Flameborn
Martin Hooijmans | Lars de Ruyter
Even at the edge of the village, the heat was almost unbearable. Remains of burnt down houses littered the landscape, and all that still stood gave off the choking scent of smoldering wood. Plants had died, animals were reduced to charcoal and not a whiff of humidity remained in the air.
Jon cursed beneath his breath, then fell into a hard fit of coughing. He covered his face against the dust, readied his pistol and headed for the small stone structure in the village square. Each step required a great feat of strength, and each step the heat became more pressing.
“Hellspawn!” an old woman had shouted when Jon had asked her about the burning village. Soon, many had gathered around, some survivors, all naming the threat by another name. One thing had become obvious. One should steer clear if he valued his life. But what if the threat was more valuable than that?
At the foot of the structure, Jon started feeling faint. He had crossed deserts, but had never experienced anything like this. It felt like standing at the edge of a blazing furnace. Beyond the heavy stones would be the fire, and the fire was what Jon would need to seize.
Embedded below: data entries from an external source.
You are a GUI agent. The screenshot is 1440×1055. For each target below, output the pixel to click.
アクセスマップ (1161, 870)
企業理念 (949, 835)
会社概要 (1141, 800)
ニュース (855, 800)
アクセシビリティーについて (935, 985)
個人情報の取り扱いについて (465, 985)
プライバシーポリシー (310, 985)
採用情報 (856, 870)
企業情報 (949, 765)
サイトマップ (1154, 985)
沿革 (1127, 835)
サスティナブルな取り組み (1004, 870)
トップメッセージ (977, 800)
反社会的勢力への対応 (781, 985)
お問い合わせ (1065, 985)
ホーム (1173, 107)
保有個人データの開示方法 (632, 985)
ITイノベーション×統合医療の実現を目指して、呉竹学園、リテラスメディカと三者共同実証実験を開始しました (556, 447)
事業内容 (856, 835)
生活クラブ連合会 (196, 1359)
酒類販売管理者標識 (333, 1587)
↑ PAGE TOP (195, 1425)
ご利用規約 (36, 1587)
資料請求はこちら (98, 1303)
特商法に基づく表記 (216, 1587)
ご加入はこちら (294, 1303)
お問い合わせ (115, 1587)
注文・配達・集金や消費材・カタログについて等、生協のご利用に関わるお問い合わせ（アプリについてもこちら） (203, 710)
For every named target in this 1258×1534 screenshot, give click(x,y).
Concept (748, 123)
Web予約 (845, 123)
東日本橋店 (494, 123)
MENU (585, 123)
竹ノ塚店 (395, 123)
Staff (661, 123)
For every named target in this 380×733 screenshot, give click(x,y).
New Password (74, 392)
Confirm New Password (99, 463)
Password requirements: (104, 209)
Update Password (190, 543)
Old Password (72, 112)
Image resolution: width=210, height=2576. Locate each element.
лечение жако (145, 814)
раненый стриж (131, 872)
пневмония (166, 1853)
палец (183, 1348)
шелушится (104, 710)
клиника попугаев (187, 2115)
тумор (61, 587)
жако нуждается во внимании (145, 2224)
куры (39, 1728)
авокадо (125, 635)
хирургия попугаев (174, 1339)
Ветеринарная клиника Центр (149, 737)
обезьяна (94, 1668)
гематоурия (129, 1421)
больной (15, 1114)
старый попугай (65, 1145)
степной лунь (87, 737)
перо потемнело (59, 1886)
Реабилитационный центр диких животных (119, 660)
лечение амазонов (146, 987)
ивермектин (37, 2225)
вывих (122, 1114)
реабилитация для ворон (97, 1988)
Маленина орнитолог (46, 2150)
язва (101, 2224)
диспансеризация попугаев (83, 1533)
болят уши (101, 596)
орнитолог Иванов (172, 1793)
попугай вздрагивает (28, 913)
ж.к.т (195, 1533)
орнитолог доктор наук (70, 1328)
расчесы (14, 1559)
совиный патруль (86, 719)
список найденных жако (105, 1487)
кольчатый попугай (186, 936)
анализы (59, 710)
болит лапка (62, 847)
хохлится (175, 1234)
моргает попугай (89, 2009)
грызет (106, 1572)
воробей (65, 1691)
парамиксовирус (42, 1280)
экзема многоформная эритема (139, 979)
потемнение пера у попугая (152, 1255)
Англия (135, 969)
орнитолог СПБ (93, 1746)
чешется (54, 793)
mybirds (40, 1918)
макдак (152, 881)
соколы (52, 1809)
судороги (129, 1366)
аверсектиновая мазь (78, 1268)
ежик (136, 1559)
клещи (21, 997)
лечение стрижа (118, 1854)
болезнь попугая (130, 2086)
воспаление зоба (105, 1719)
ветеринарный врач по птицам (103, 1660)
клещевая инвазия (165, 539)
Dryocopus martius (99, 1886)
“Hello?” he shouted. “Is anybody in there?”
No answer came, and it sent a chill down his spine. He had unearthed the grim truth about this place, had nearly shot the man who had told him about it, had hoped it was all a lie. But standing here, in this dead place, made him understand the desperation that had filled its inhabitants.
He took out a heavy hammer from under his traveling cloak, hefted it and brought it down hard against the wall. The structure was brittle, and two more blows opened a space big enough for two grown men. It also sent out a surge of heat that knocked Jon off his feet. Scrambling up, he saw what he had feared.
In the middle of the structure sat a woman, or rather, the remnant of one. Her bones protruded from every curve of her body, and her eyes were unseeing. At her breast lay a child, desperately seeking nutrition that was no longer there. Both beings were about to die, that was a fact.
Jon kneeled next to them, lifting the woman’s face to look at him. She did not see him. The bitter pang in his heart told him that she could no longer be saved. Not her, but the child. The source. The tool.
Taking the boy in his arms filled Jon with an excruciating pain, and for a moment he was sure he would die. Then, however, the little figure seemed to relax in his powerful grip, and the heat subsided. The child had fallen asleep.
Jon glanced over at the mother. She had toppled, and lay face down in the dirt, motionless, abandoned by life, betrayed by the people she loved.
As he made his way out of the village, Jon told himself that he had saved the child, that he had secured its future.
But the knowledge he held told him that it was all a lie. The boy would not be safe. The boy would not have a future.
He would become a tool for a greater cause.
He would become nothing but a weapon.